Start of Extracted entries

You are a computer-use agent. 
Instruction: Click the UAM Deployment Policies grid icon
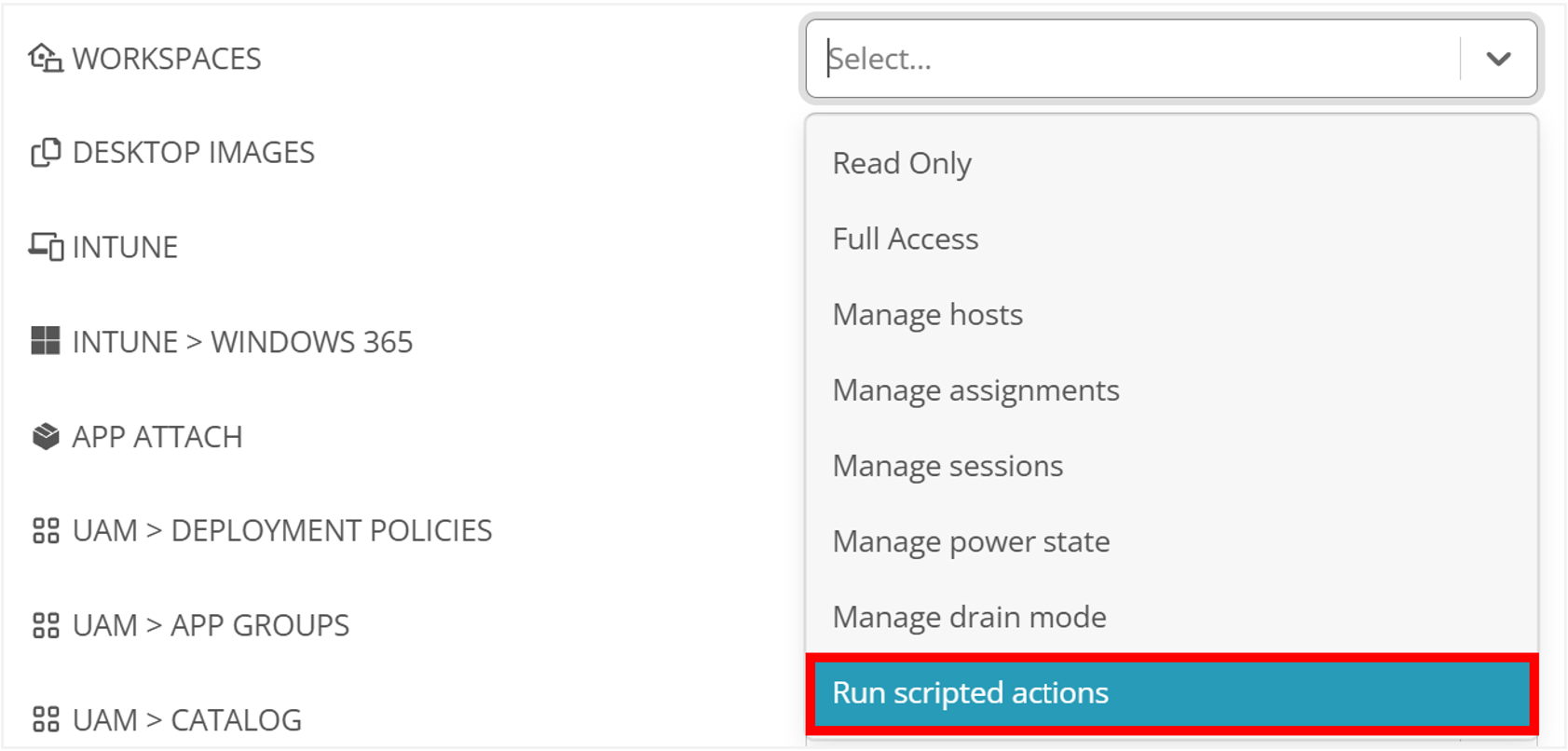pyautogui.click(x=46, y=530)
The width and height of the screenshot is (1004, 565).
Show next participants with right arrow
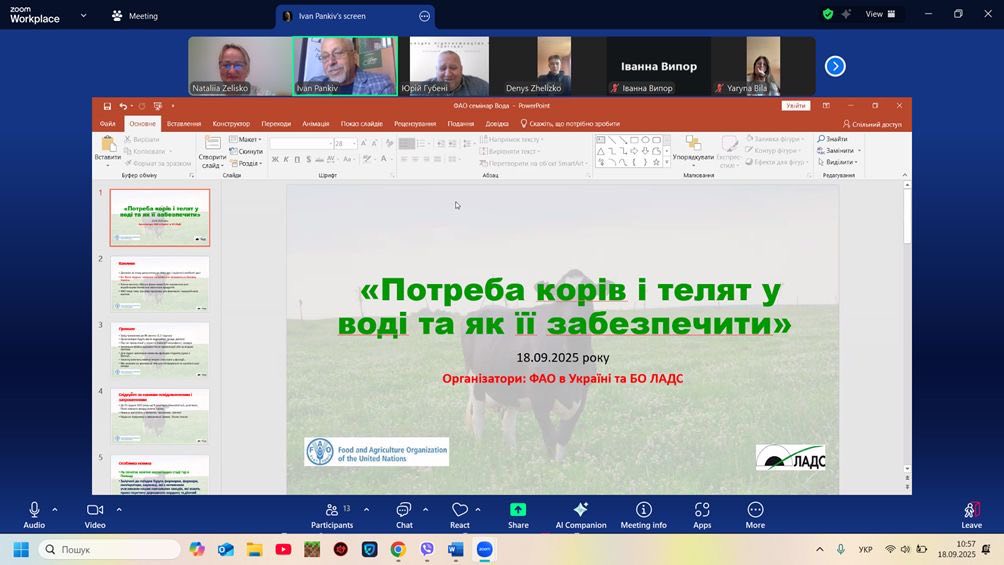(835, 66)
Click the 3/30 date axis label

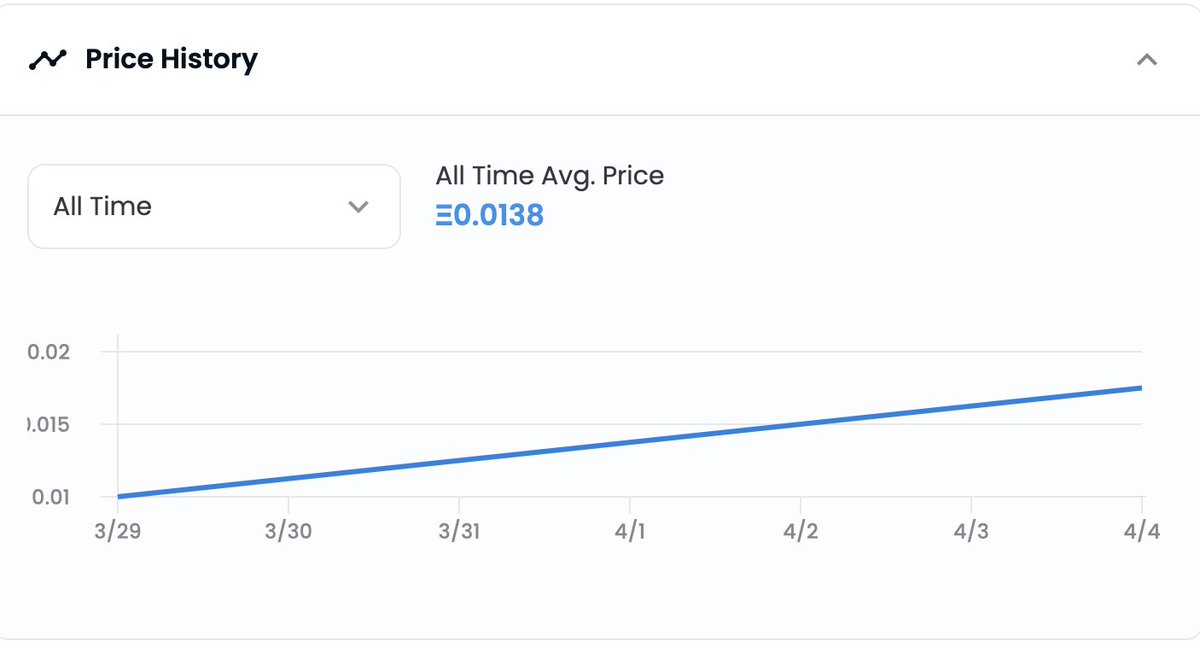click(x=288, y=531)
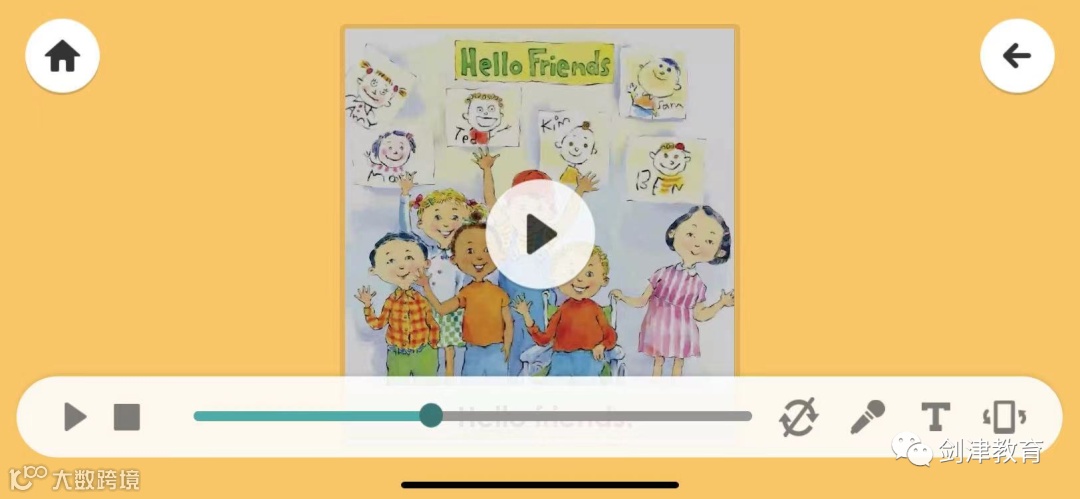Stop playback with the square stop icon
This screenshot has width=1080, height=499.
[127, 417]
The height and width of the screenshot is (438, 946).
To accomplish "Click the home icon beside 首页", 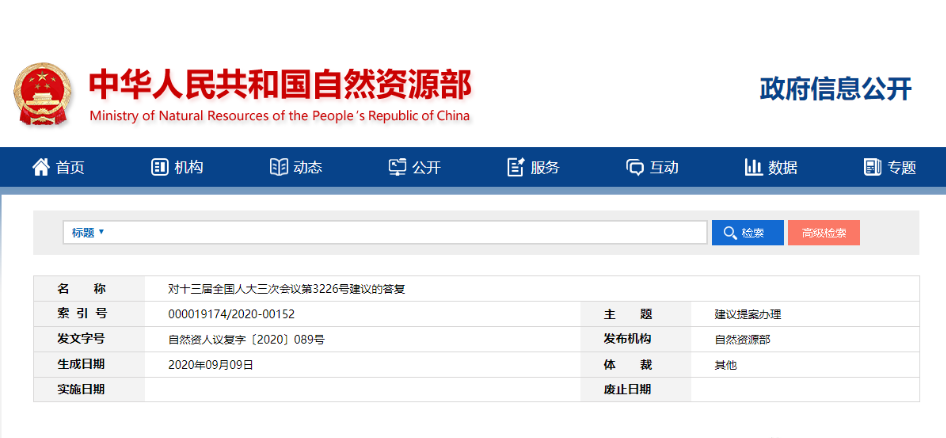I will 41,167.
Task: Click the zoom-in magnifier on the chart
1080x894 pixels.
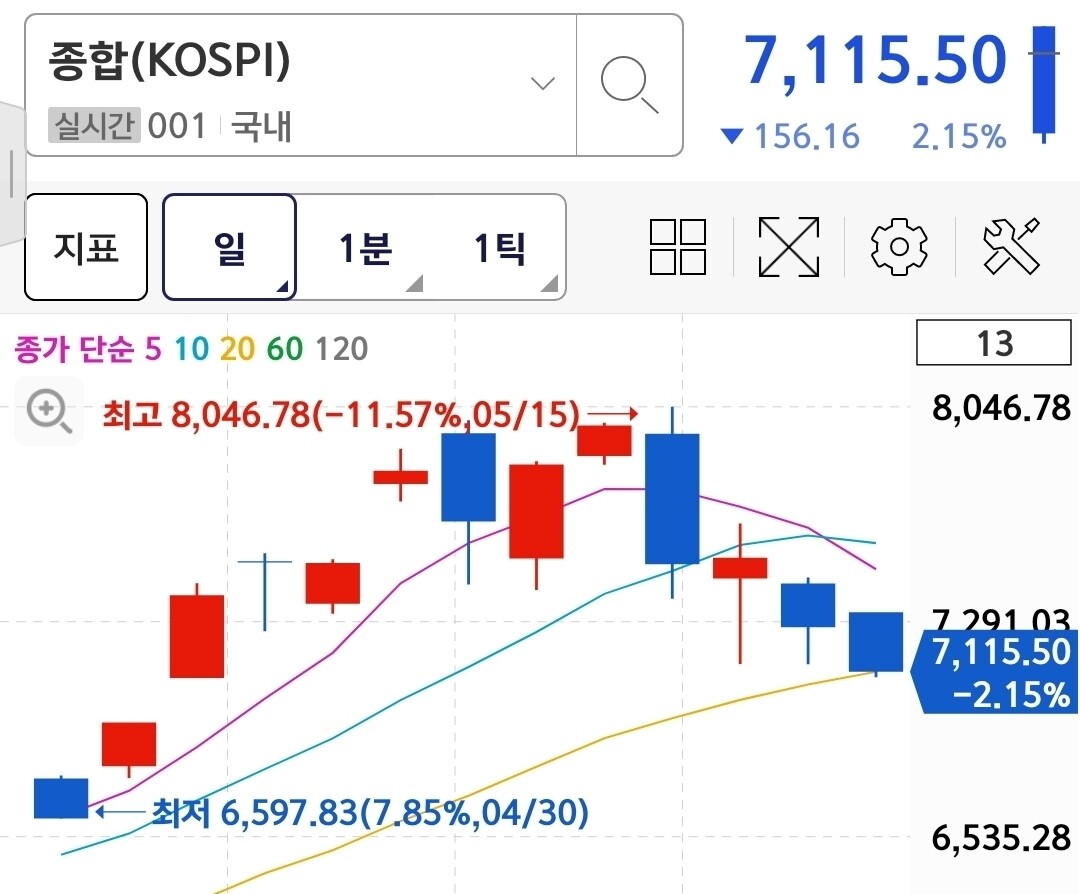Action: point(48,411)
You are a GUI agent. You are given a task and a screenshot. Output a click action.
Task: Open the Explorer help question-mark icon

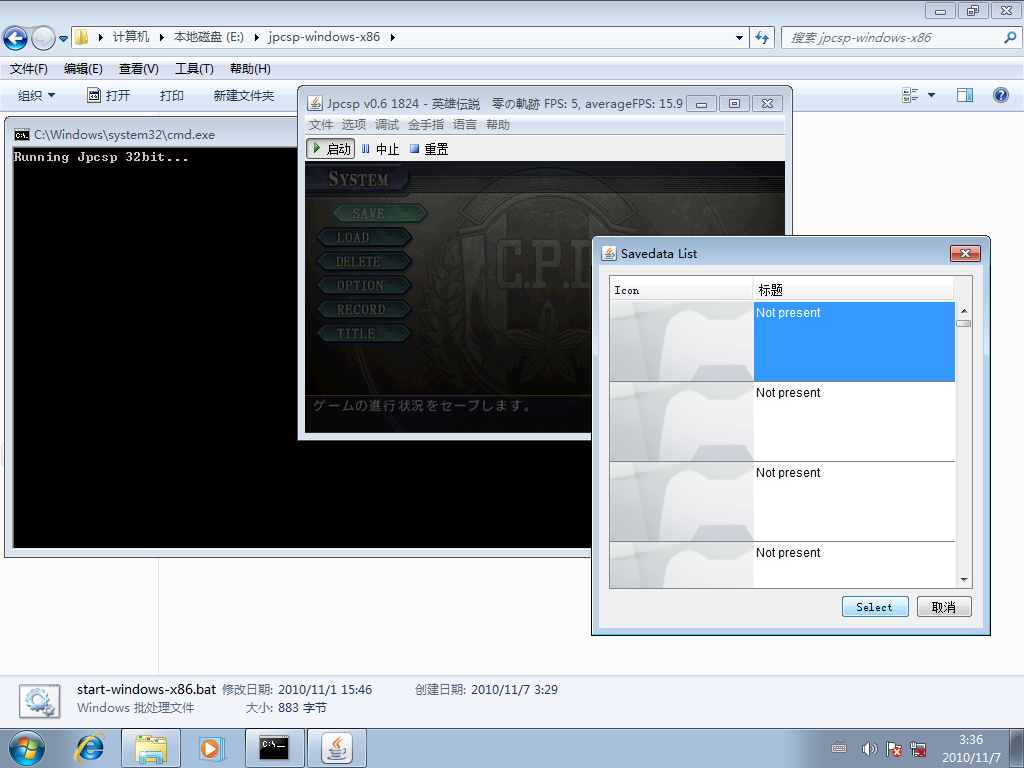click(1000, 95)
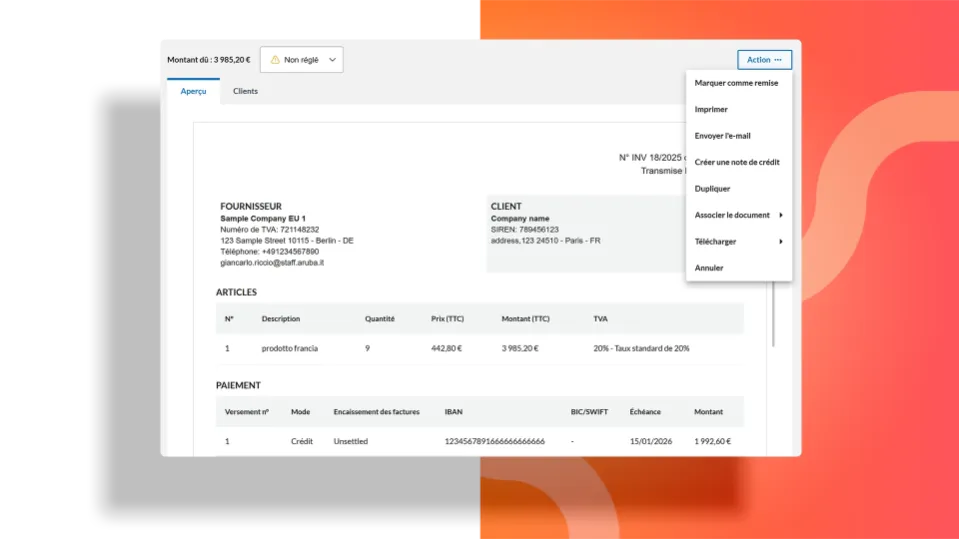Click the prodotto francia article row
Screen dimensions: 959x539
click(x=290, y=348)
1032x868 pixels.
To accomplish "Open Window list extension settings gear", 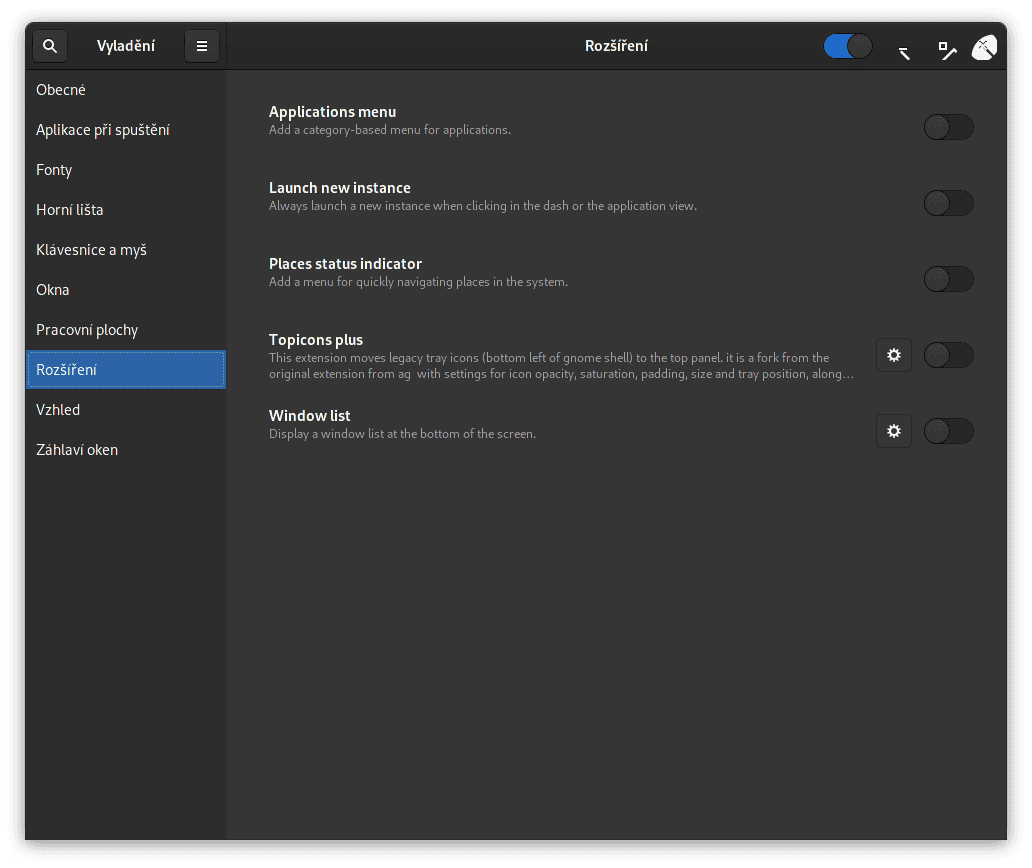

End of Extracted entries

**What is expected:** Give only the number of lines in the listing above that include the string "agent".

**Your solution:** 2